Spatially-resolved Radio-to-Far-infrared SED of the Luminous Merger Remnant NGC 1614 with ALMA and VLA

TL;DR

This study uses ALMA and VLA observations to analyze the spatially-resolved radio to far-infrared spectral energy distribution of the merger remnant NGC 1614, revealing different emission origins and enhanced star formation efficiency compared to normal galaxies.

Contribution

It provides a detailed multi-frequency analysis of NGC 1614's continuum emission and spatially-resolved star formation properties, highlighting the physical origins of emission components and merger-driven star formation efficiency.

Findings

Lower frequency emission is more compact than higher frequency emission.

The SED is explained by three components: synchrotron, free-free, and dust emission.

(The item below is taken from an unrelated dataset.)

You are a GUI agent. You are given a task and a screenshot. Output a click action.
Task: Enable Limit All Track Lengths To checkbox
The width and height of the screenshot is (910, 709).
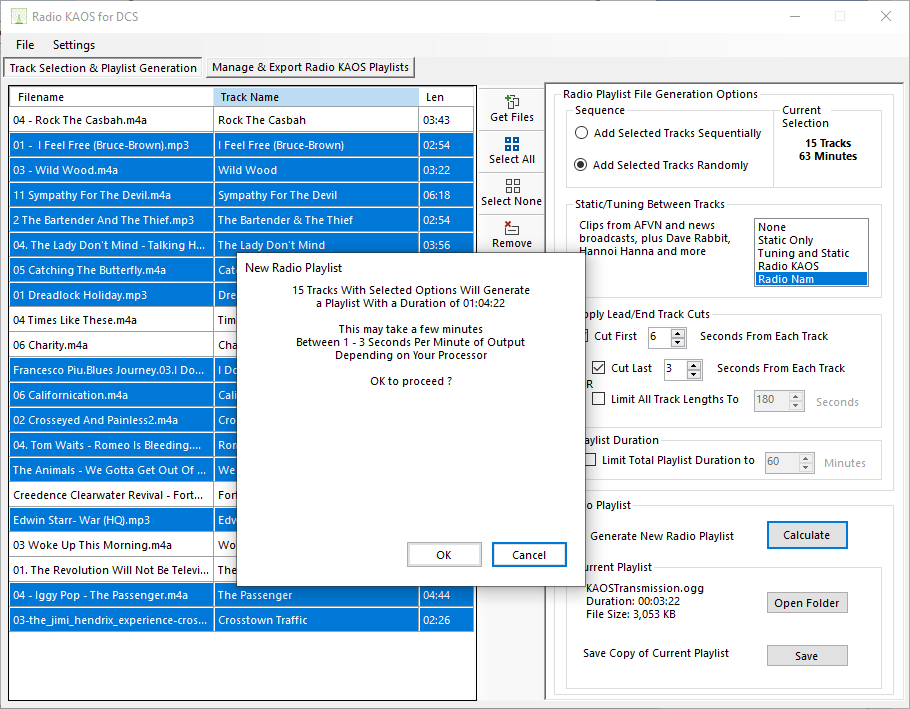point(599,399)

Star formation in NGC 1614 is more efficient than in normal disk galaxies.

Abstract

We present the results of Atacama Large Millimeter/Submillimeter Array (ALMA) 108, 233, 352, and 691 GHz continuum observations and Very Large Array (VLA) 4.81 and 8.36 GHz observations of the nearby luminous merger remnant NGC 1614. By analyzing the beam (1".0 * 1".0) and uv (> 45 k{\lambda}) matched ALMA and VLA maps, we find that the deconvolved source size of lower frequency emission (< 108 GHz) is more compact (420 pc * 380 pc) compared to the higher frequency emission (> 233 GHz) (560 pc * 390 pc), suggesting different physical origins for the continuum emission. Based on an SED model for a dusty starburst galaxy, it is found that the SED can be explained by three components, (1) non-thermal synchrotron emission (traced in the 4.81 and 8.36 GHz continuum), (2) thermal free-free emission (traced in the 108 GHz continuum), and (3) thermal dust emission (traced in the 352 and 691 GHz continuum). We also present the spatially-resolved (sub-kpc scale) Kennicutt-Schmidt relation of NGC 1614. The result suggests a systematically shorter molecular gas depletion time in NGC 1614 (average {\tau}_gas of 49 - 77 Myr and 70 - 226 Myr at the starburst ring and the outer region, respectively) than that of normal disk galaxies (~ 2 Gyr) and a mid-stage merger VV 114 (= 0.1 - 1 Gyr). This implies that the star formation activities in U/LIRGs are efficiently enhanced as the merger stage proceeds, which is consistent with the results from high-resolution numerical merger simulations.